** Work instructions **
Word for word, repeat the lines of the records from the first line up to and including the line that contains "native (780, 1620)", passing over any pictures.

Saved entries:
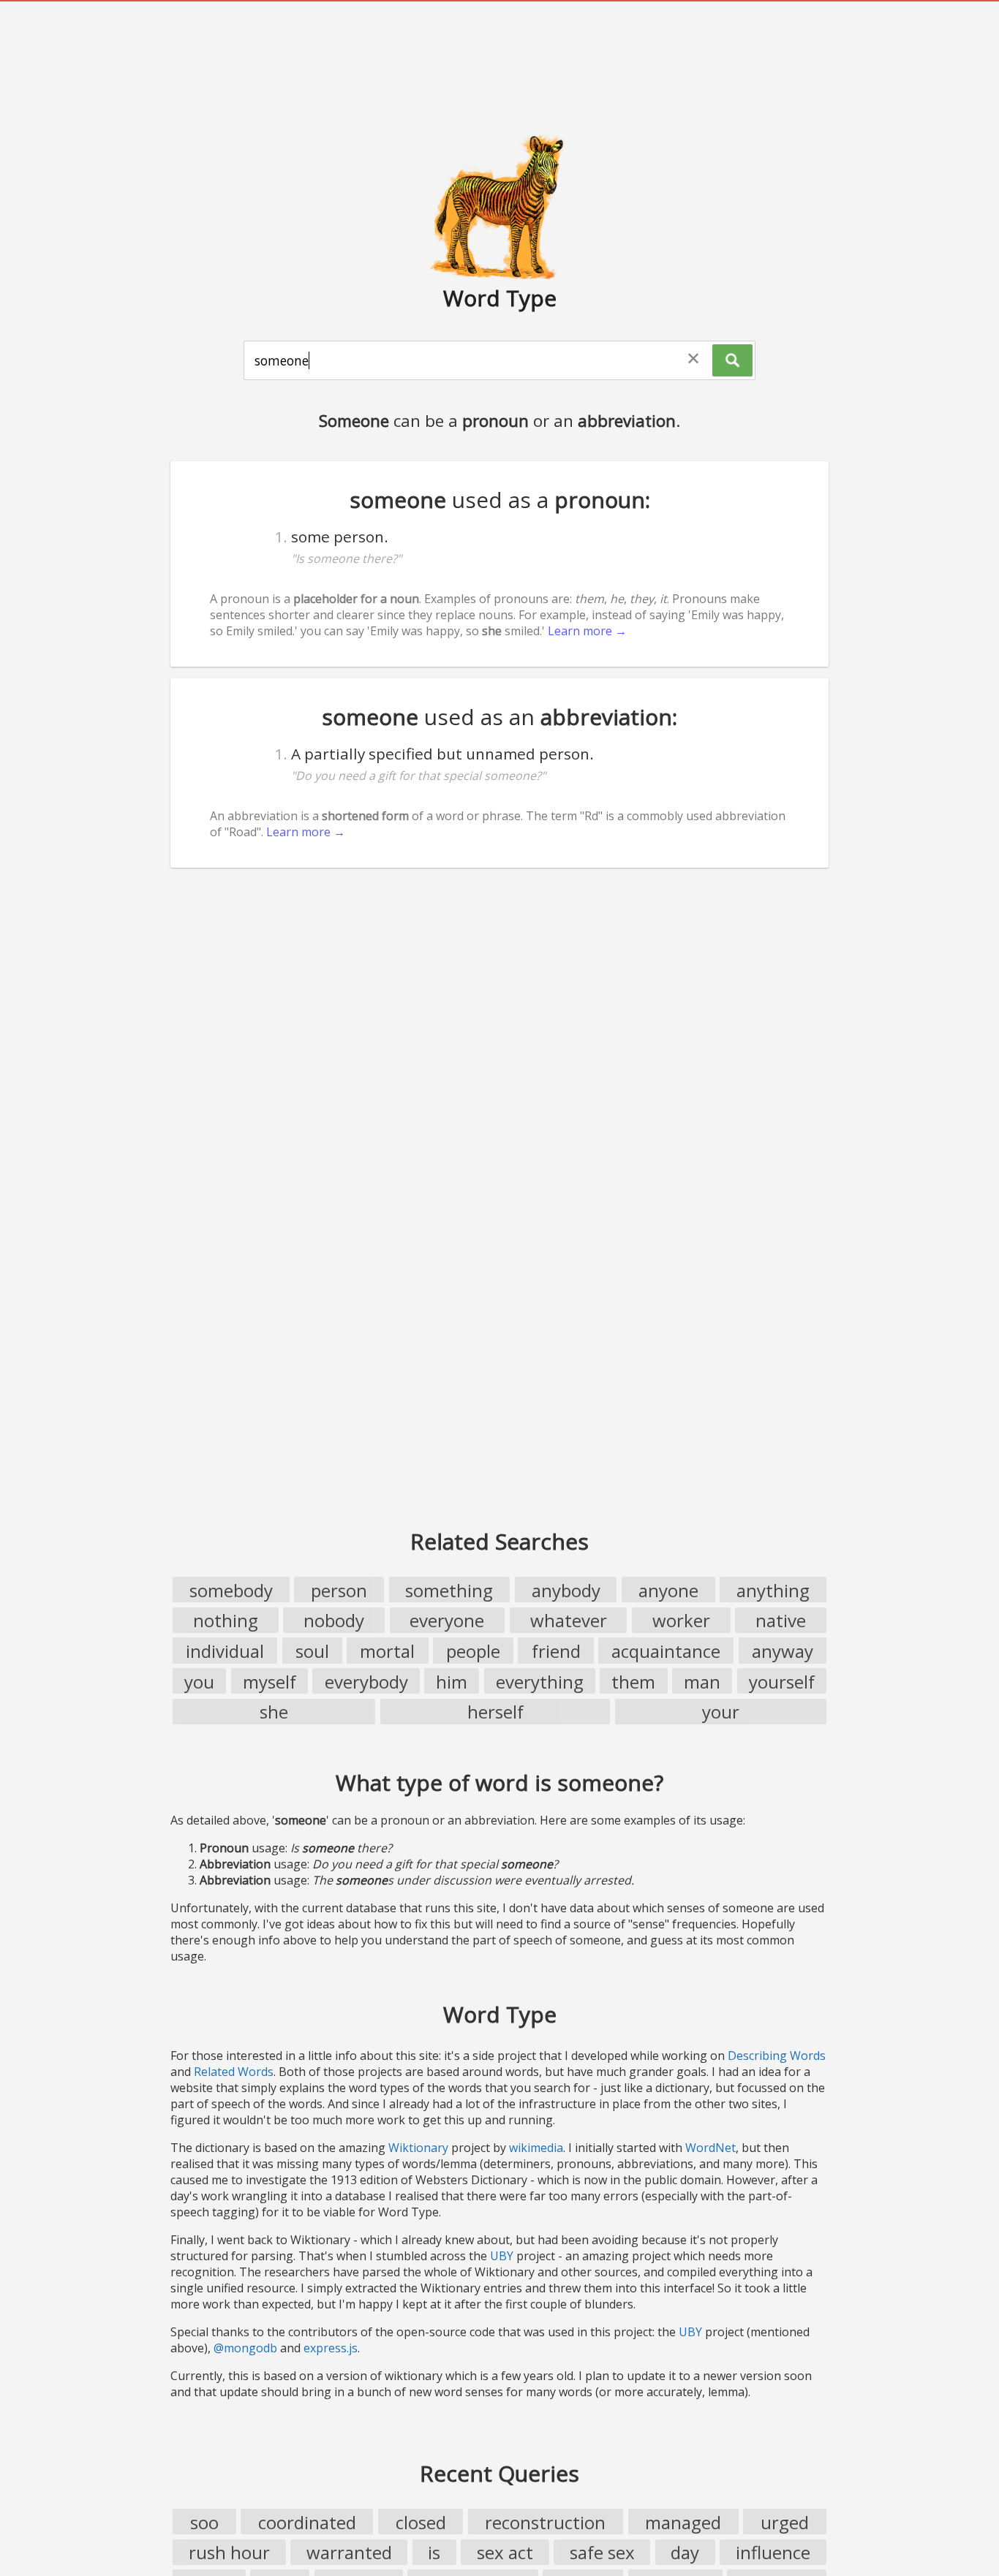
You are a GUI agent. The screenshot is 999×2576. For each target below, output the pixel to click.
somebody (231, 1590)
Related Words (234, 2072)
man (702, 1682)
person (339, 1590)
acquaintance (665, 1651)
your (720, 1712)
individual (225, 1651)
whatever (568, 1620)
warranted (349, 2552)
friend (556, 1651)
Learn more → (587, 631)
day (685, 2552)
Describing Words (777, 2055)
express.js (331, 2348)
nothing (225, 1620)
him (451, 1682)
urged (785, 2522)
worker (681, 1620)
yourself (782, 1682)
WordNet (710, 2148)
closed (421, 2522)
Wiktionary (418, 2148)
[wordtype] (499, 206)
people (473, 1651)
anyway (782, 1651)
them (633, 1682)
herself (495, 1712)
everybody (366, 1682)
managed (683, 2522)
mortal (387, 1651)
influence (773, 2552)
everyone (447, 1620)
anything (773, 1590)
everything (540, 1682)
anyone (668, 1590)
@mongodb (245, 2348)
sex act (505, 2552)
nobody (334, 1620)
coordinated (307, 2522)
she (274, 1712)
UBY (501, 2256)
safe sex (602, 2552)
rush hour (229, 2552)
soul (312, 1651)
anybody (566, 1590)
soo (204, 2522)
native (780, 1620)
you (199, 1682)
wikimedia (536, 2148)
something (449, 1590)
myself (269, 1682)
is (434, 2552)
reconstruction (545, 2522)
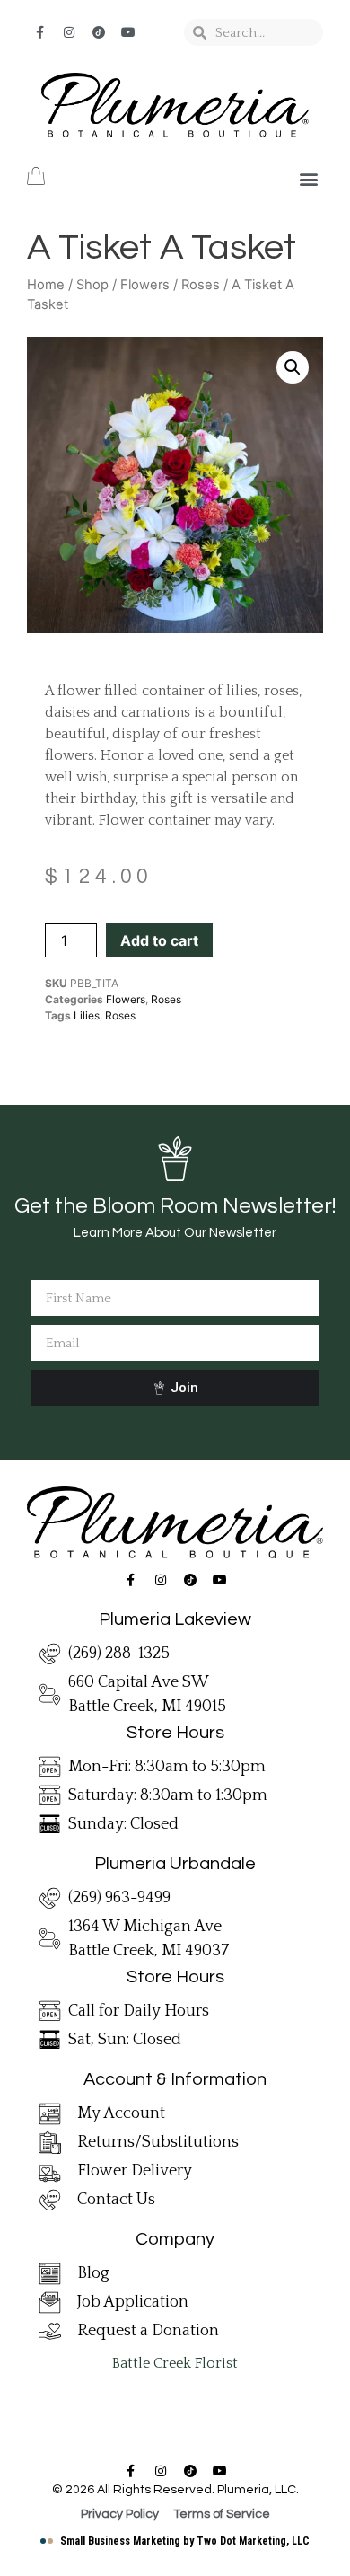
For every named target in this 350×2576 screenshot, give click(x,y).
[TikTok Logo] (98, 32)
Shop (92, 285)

** Solution to the problem **
You are a GUI agent. The screenshot is 999×2576. For each target below, output the pixel to click.
somebody (231, 1590)
Related Words (234, 2072)
man (702, 1682)
person (339, 1590)
acquaintance (665, 1651)
your (720, 1712)
individual (225, 1651)
whatever (568, 1620)
warranted (349, 2552)
friend (556, 1651)
Learn more → (587, 631)
day (685, 2552)
Describing Words (777, 2055)
express.js (331, 2348)
nothing (225, 1620)
him (451, 1682)
urged (785, 2522)
worker (681, 1620)
yourself (782, 1682)
WordNet (710, 2148)
closed (421, 2522)
Wiktionary (418, 2148)
[wordtype] (499, 206)
people (473, 1651)
anyway (782, 1651)
them (633, 1682)
herself (495, 1712)
everybody (366, 1682)
managed (683, 2522)
mortal (387, 1651)
influence (773, 2552)
everyone (447, 1620)
anything (773, 1590)
everything (540, 1682)
anyone (668, 1590)
@mongodb (245, 2348)
sex act (505, 2552)
nobody (334, 1620)
coordinated (307, 2522)
she (274, 1712)
UBY (501, 2256)
safe sex (602, 2552)
rush hour (229, 2552)
soul (312, 1651)
anybody (566, 1590)
soo (204, 2522)
native (780, 1620)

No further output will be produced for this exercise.